═══ Page extract ═══

Thoughts on spirituality
by Emily Ling
In thinking of what spirituality means to me at this point in my life, I think of it primarily as the experience of learning to live into the most alive and genuine version of who I was created to be.
Given my upbringing in a Protestant tradition, my understanding of who I was created to be was defined for much of my life by concepts within the Christian religion that proposed my true calling was to “follow in the way of Jesus” – though I learned as I grew up that what exactly that meant varied greatly among Christian teachers and different denominations.
It was a long journey of spiritual formation in my youth and early adulthood, but the part of all that teaching that resonated with me the most was that living as Jesus taught to live seemed to mean learning to love other people — ALL other people. And perhaps because it comes by nature much more easy to love people we like and who are similar to us than it does to love people we don’t like and who are different, it seemed to me that the people who most appeared to be living in the Love of God were folks who were intentionally loving people that the rest of the world didn’t seem to care much about. The early examples of spiritual leaders that I admired were people like Dorothy Day who found God in the lives of the urban poor of America, Mother Teresa who saw God in the those dying in poverty in India, Martin Luther King, Jr. and the leaders of the Black-led Freedom Movement who found God in a multi-racial Beloved Community even as white people beat and killed them, and Sister Helen Prejean who befriended those on death row who were waiting to be executed. My reading of the Bible led me to think those folks and others like them were understanding something about God that most of the church-goers I knew didn’t seem to get (or were intentionally ignoring.) Verses like these shaped an understanding of spirituality for me that was very intimately linked with work that is often called “social justice” or “liberation”:
Jesus: “The Spirit of the Lord is on me, because he has anointed me to preach good news to the poor. He has sent me to proclaim freedom for the prisoners and recovery of sight for the blind, to release the oppressed, to proclaim the year of the Lord’s favor.” (Luke 4:18-19)

═══ Data section ═══

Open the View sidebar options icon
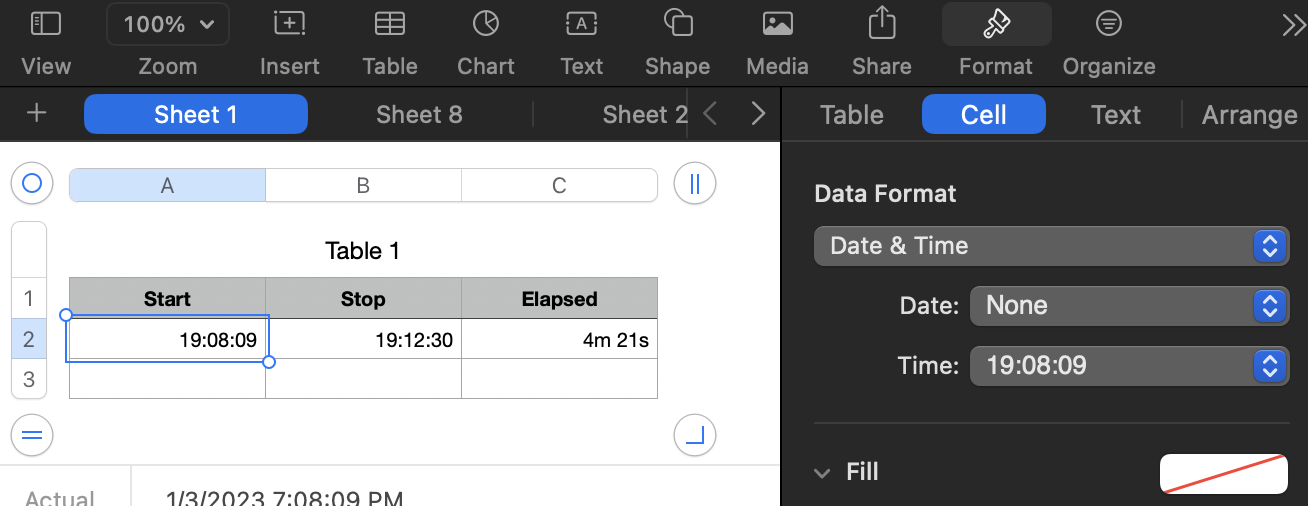Viewport: 1308px width, 506px height. [46, 24]
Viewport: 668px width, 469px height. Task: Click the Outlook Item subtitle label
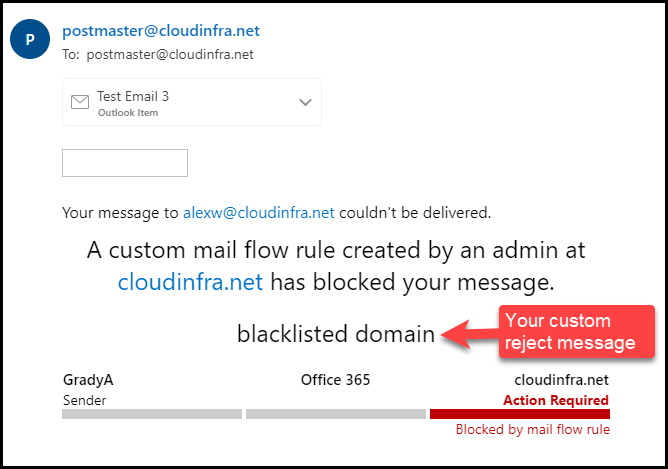[x=128, y=113]
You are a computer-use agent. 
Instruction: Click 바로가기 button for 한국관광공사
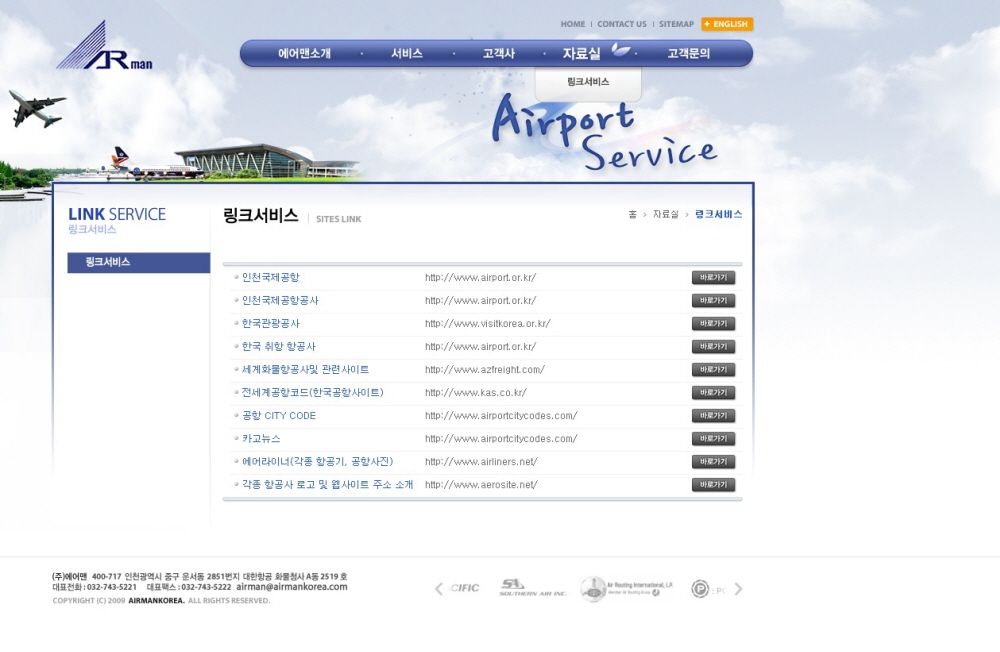click(x=713, y=324)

═══

▶ What you need to do:
- a) Set down the passage of the spirituality essay from "Given my upbringing" to "and different denominations.", word for word.
- b) In the spirituality essay, why did the author come to believe that the people most living in the Love of God were those who intentionally loved people the rest of the world ignored? Answer in one to three sentences.
- c) Write what comes next in the spirituality essay, starting after its final quoted verse from Luke.

▶ Answers to the exercises:
- a)
Given my upbringing in a Protestant tradition, my understanding of who I was created to be was defined for much of my life by concepts within the Christian religion that proposed my true calling was to “follow in the way of Jesus” – though I learned as I grew up that what exactly that meant varied greatly among Christian teachers and different denominations.

- b) Loving people we like and who are similar to us comes much more easily by nature than loving people we don't like and who are different. So the people who most seemed to live in the Love of God were those who deliberately loved people the rest of the world didn't seem to care much about.

- c)
The Lord, via the prophet Jeremiah to King Shallum: “’Does it make you a king to have more and more cedar? Did not your father have food and drink? He did what was right and just, so all went well with him. He defended the cause of the poor and needy, and so all went well. Is that not what it means to know me?, declares the Lord.” (Jeremiah 22:15-16)
The Lord, via the prophet Isaiah: “Declare to my people their rebellion... For day after day they seek me out; they seem eager to know my ways, as if they are a nation that does what is right... Yet on the day of your fasting, you do as you please and exploit your workers. Your fasting ends in quarreling and strife… Is not this the kind of fasting I have chosen: to loose the chains of injustice and untie the cords of the yoke, to set the oppressed free? Is it not to share your food with the hungry and to provide the poor wanderer with shelter – when you see the naked, to clothe him, and not to turn away from your own flesh and blood? Then your light will break forth like the dawn, and your healing will quickly appear...” (Isaiah 58:1-8)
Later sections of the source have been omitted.